Twenty U.S. states including California and Illinois skipped or underfunded their pensions from 2007 to 2009, Chicago-based Loop Capital Markets said in an October report. Reduced funding and investment losses left 91 of 145 systems studied by Loop with less than the recommended 80 percent a partial payment of $1 billion.
The state Treasury’s Investment Division manages money for New Jersey’s seven pension plans, which provide benefits to 728,000 working and retired teachers, police officers and government employees.
The division this month invested another $40 million in Centerbridge Credit Partners, according to a memo to the council from investment director Timothy Walsh. Its initial $100 million investment in the hedge fund in November 2007 has returned 47 percent, according to the memo.
Readers who would like to know more can visit the New Jersey Division of Investment website. I also recommend reading the investment plan for fiscal years 2010-2011. The returns were all about beta, which is why the fund's performance basically matched its benchmark (private assets might help them boost returns in year-end).
But the reality is that investment performance alone cannot get New Jersey and other states out of their unfunded liability hole.

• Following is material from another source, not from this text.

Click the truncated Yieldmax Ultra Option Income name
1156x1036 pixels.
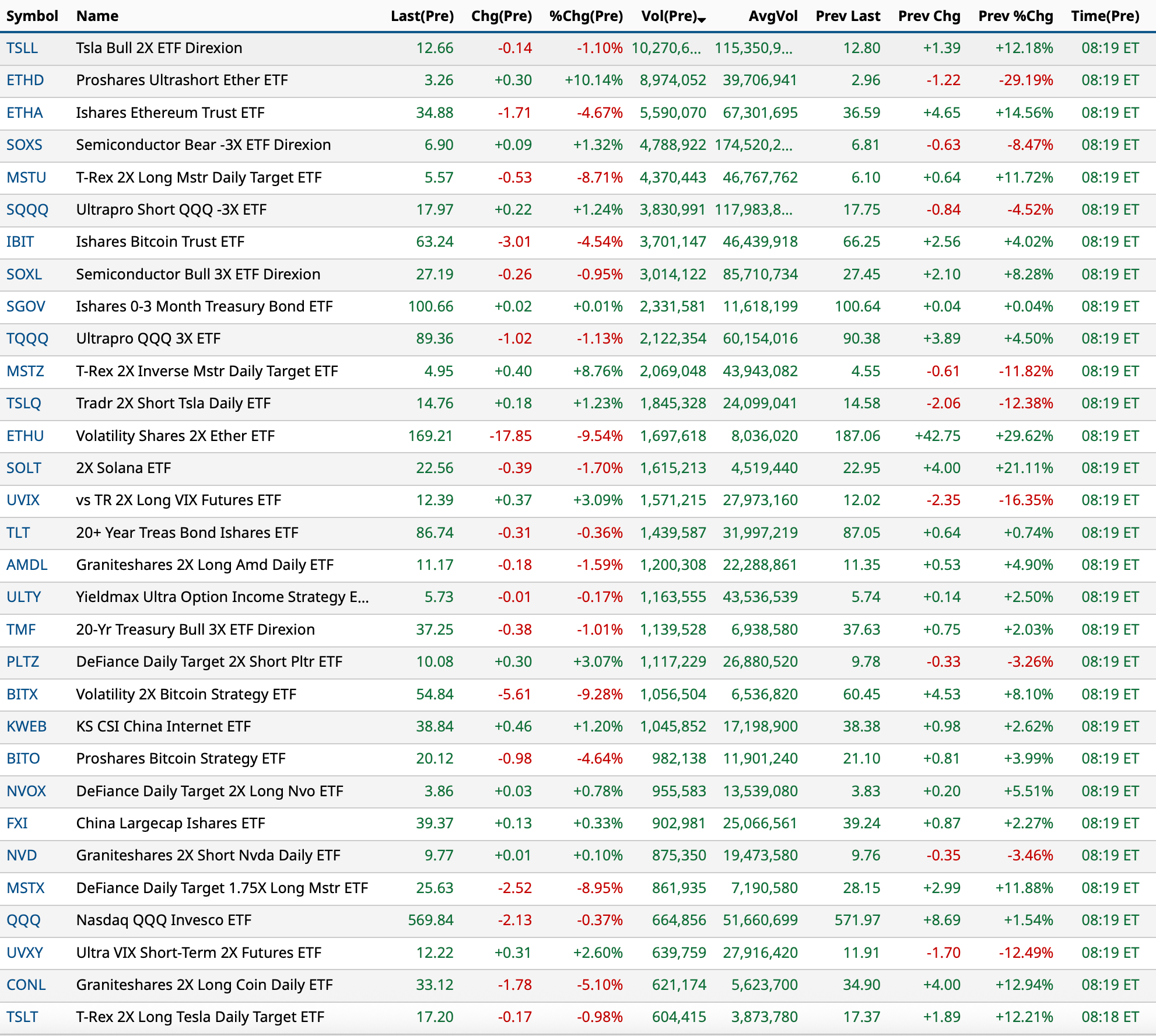tap(222, 597)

Timothy Inklebarger of Pensions & Investments reports, Illinois governor expected to OK $4.1 billion pension bond sale:
Illinois Gov. Pat Quinn was expected to sign a bill approved by the Illinois Senate early Wednesday to sell up to $4.1 billion in pension obligation bonds to help the state pay for required contributions to its statewide pension plans.
The legislation passed by a 42-16 vote. The bill had been approved by the state House on May 25.
John Patterson, a spokesman for state Sen. John Cullerton, who sponsored the Senate bill, said in a telephone interview that actuaries for the pension plans — the $33.2 billion Illinois Teachers’ Retirement System, $12.9 billion Illinois State Universities Retirement System and $10.2 billion Illinois State Board of Investment — will have to recertify the amounts needed to cover their 2010 contribution before a final number is determined.
Early estimates put the contributions at $2.358 billion for the teachers’ plan, $960 million to ISBI and $777 million to ISURS.
“The Senate president acknowledges that borrowing to make the pension contributions is not an ideal move. But it was the best of the difficult choices,” Mr. Patterson said in an e-mailed response to questions. “That, combined with the revenue moves that were approved, will put the state back on track to restoring sound financial footing for our pension systems, our budget and all those who do business with Illinois.”
Kelly Kraft, Mr. Quinn’s budget spokeswoman, said: “The governor proposed pension borrowing (as) the least costly option for taxpayers to make their required pension payments. We are pleased with the action of the legislators on this bill. The governor is committed to paying the pensions. We continue to look at the pension systems to see what can be done to make them work better.”